Q: Explain garbage collection mechanism in Java
A: A fixed amount of memory is allocated to the JVM's heap space. This is a global memory space used to store objects, classes, methods over the duration of the program execution. Heap space is divided into different regions. Minor GC is performed on the younger generation where most objects live for a short amount of time. This GC process is triggered when the Eden space is filled or when there isn't enough free space to allocate a given object. Major GC occurs when objects are moved to the older generation. GC implementations do vary. While some GC cycles run concurrently, others run in separate threads causing main application execution to pause while GC runs.
Q:Can we call garbage collector forecfully in Java?
A:Yes, however, this is not recommened.

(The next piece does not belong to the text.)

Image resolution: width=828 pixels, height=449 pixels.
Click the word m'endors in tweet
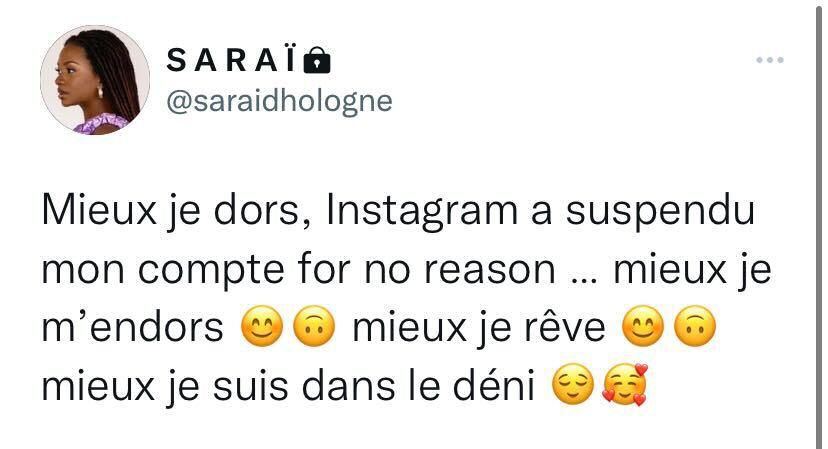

The reason being is that GC is non-deterministic. Calling System.gc(); is one way to "request" GC in Java.
Conclusion
Garbage collection automates memory management in Java. Memory management isn't unique to Java. Every programming language must manage the allocation/deallocation of memory.

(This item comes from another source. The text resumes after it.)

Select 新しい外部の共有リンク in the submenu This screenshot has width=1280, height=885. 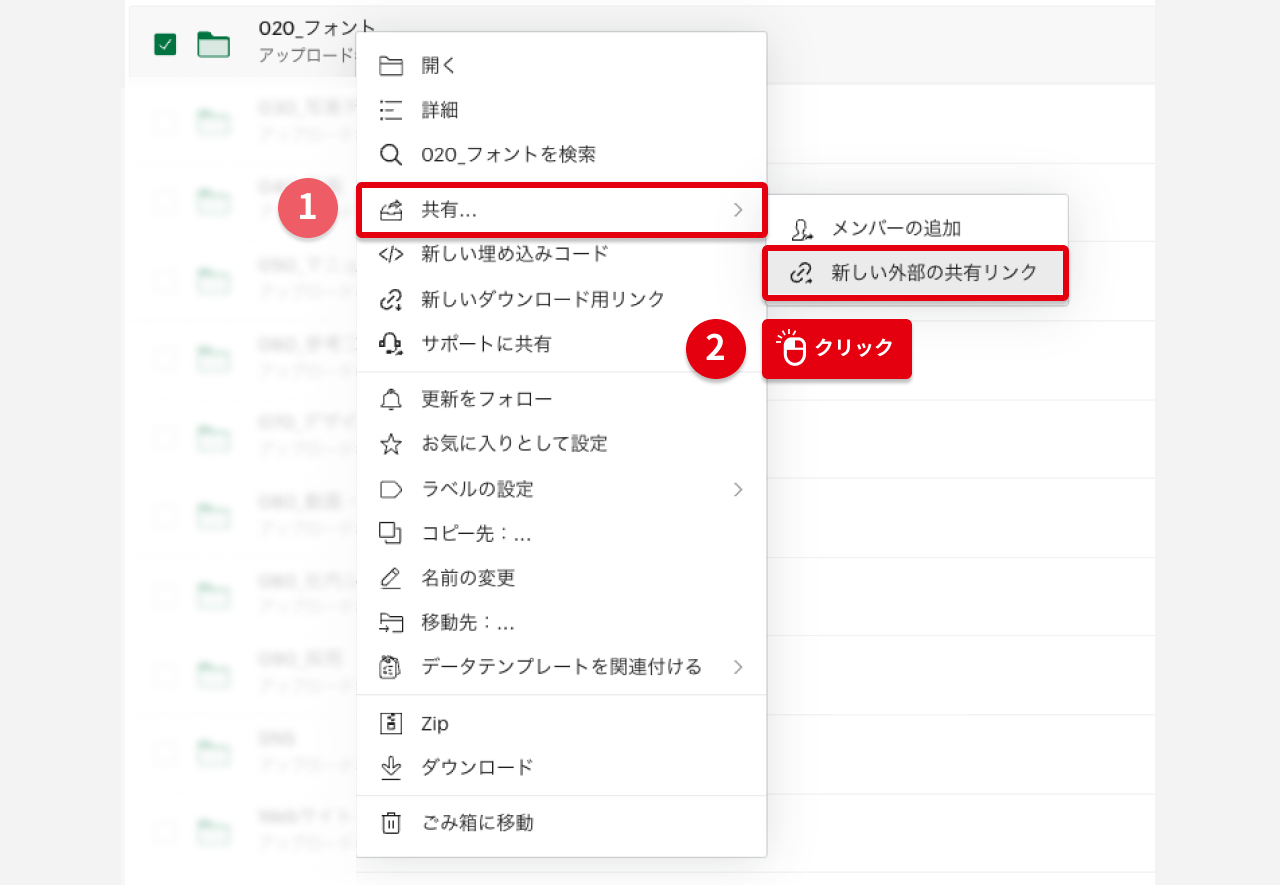934,273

The Java Garbage collector utilizes multiple GC algorithms to efficiently manage memory in Java. By dividing the heap into different regions based on object lifespan, GC is able to apply the most efficient algorithms to memory management based on the time an object has existed in the heap.

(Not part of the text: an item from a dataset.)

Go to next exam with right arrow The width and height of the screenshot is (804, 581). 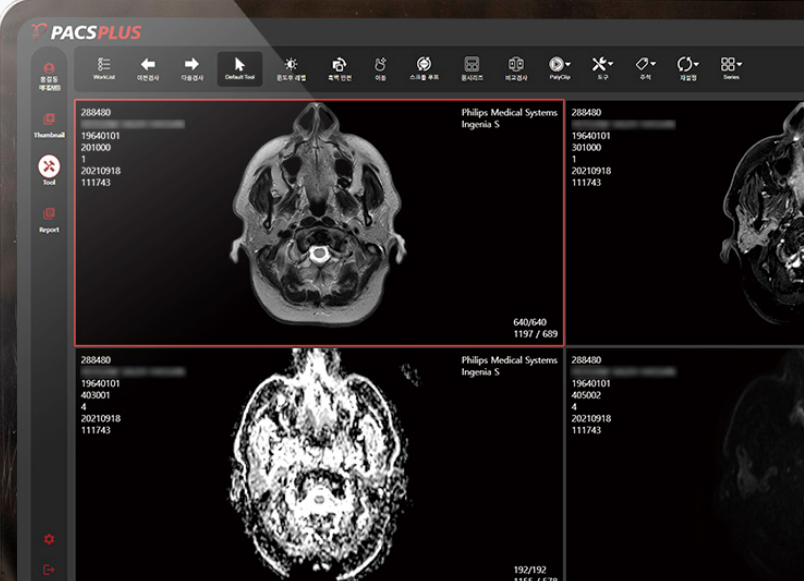[192, 68]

Not all GC implementations are created equal. Different implementations exist across different JVMs. You can specify which GC to use as a JVM argument.
Monitoring GC in Java can be done using built in tools like jstat and jconsole.
Your thoughts?
wow. amazing summary. this really helps ..thx
super helpful!
amazing read. thanks stackchief!
so the whole concept is that GC works with different "generations" to apply the best algo for that generation.
Since most objects are short lived, copy based approach can be adopted in young generation and "mark-compact" approach can be taken in old generation.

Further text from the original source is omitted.